Data entries
========================

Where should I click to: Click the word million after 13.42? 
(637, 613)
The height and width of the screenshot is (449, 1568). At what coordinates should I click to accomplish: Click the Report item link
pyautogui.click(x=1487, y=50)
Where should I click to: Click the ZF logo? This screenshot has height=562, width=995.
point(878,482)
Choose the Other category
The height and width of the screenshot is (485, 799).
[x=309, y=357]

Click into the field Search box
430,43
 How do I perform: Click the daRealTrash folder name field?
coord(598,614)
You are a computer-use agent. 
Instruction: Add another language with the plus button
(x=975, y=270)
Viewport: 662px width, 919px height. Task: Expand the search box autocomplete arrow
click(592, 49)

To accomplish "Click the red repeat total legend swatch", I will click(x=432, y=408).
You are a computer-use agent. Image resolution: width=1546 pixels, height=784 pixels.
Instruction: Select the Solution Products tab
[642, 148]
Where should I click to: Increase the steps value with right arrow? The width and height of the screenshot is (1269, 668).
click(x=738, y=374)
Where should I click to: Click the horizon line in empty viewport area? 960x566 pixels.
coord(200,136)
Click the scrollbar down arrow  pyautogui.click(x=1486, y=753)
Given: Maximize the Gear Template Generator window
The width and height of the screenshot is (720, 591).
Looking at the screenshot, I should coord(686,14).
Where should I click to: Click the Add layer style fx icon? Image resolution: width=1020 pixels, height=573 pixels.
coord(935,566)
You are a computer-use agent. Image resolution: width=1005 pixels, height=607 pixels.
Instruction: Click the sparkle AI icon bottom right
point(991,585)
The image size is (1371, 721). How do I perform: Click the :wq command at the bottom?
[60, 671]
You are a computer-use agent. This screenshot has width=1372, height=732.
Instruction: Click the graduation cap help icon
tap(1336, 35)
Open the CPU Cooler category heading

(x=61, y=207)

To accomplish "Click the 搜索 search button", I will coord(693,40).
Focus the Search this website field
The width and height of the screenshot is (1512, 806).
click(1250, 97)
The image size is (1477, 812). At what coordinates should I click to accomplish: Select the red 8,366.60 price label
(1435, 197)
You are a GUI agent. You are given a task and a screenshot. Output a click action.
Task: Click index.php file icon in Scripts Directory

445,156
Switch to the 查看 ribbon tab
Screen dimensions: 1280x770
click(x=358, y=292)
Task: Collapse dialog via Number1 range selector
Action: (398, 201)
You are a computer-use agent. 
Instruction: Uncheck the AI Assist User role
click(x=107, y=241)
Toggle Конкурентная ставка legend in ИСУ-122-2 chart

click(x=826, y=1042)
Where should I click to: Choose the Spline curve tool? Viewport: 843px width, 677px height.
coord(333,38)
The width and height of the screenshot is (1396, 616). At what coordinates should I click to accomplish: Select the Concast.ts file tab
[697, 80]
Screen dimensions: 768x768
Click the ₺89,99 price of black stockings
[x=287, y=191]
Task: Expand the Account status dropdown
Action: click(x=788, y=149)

========================

■ Activity
All of the data is to be written out again, word for word.

■ Result for this task
Where should I click to: Click the word million after 13.42? 
(637, 613)
The height and width of the screenshot is (449, 1568). At what coordinates should I click to accomplish: Click the Report item link
pyautogui.click(x=1487, y=50)
Where should I click to: Click the ZF logo? This screenshot has height=562, width=995.
point(878,482)
Choose the Other category
The height and width of the screenshot is (485, 799).
[x=309, y=357]

Click into the field Search box
430,43
 How do I perform: Click the daRealTrash folder name field?
coord(598,614)
You are a computer-use agent. 
Instruction: Add another language with the plus button
(x=975, y=270)
Viewport: 662px width, 919px height. Task: Expand the search box autocomplete arrow
click(592, 49)

To accomplish "Click the red repeat total legend swatch", I will click(x=432, y=408).
You are a computer-use agent. Image resolution: width=1546 pixels, height=784 pixels.
Instruction: Select the Solution Products tab
[642, 148]
Where should I click to: Increase the steps value with right arrow? The width and height of the screenshot is (1269, 668).
click(x=738, y=374)
Where should I click to: Click the horizon line in empty viewport area? 960x566 pixels.
coord(200,136)
Click the scrollbar down arrow  pyautogui.click(x=1486, y=753)
Given: Maximize the Gear Template Generator window
The width and height of the screenshot is (720, 591).
Looking at the screenshot, I should coord(686,14).
Where should I click to: Click the Add layer style fx icon? Image resolution: width=1020 pixels, height=573 pixels.
coord(935,566)
You are a computer-use agent. Image resolution: width=1005 pixels, height=607 pixels.
Instruction: Click the sparkle AI icon bottom right
point(991,585)
The image size is (1371, 721). How do I perform: Click the :wq command at the bottom?
[60, 671]
You are a computer-use agent. This screenshot has width=1372, height=732.
Instruction: Click the graduation cap help icon
tap(1336, 35)
Open the CPU Cooler category heading

(x=61, y=207)

To accomplish "Click the 搜索 search button", I will coord(693,40).
Focus the Search this website field
The width and height of the screenshot is (1512, 806).
click(1250, 97)
The image size is (1477, 812). At what coordinates should I click to accomplish: Select the red 8,366.60 price label
(1435, 197)
You are a GUI agent. You are given a task and a screenshot. Output a click action.
Task: Click index.php file icon in Scripts Directory

445,156
Switch to the 查看 ribbon tab
Screen dimensions: 1280x770
click(x=358, y=292)
Task: Collapse dialog via Number1 range selector
Action: (398, 201)
You are a computer-use agent. 
Instruction: Uncheck the AI Assist User role
click(x=107, y=241)
Toggle Конкурентная ставка legend in ИСУ-122-2 chart

click(x=826, y=1042)
Where should I click to: Choose the Spline curve tool? Viewport: 843px width, 677px height.
coord(333,38)
The width and height of the screenshot is (1396, 616). At what coordinates should I click to accomplish: Select the Concast.ts file tab
[697, 80]
Screen dimensions: 768x768
Click the ₺89,99 price of black stockings
[x=287, y=191]
Task: Expand the Account status dropdown
Action: click(x=788, y=149)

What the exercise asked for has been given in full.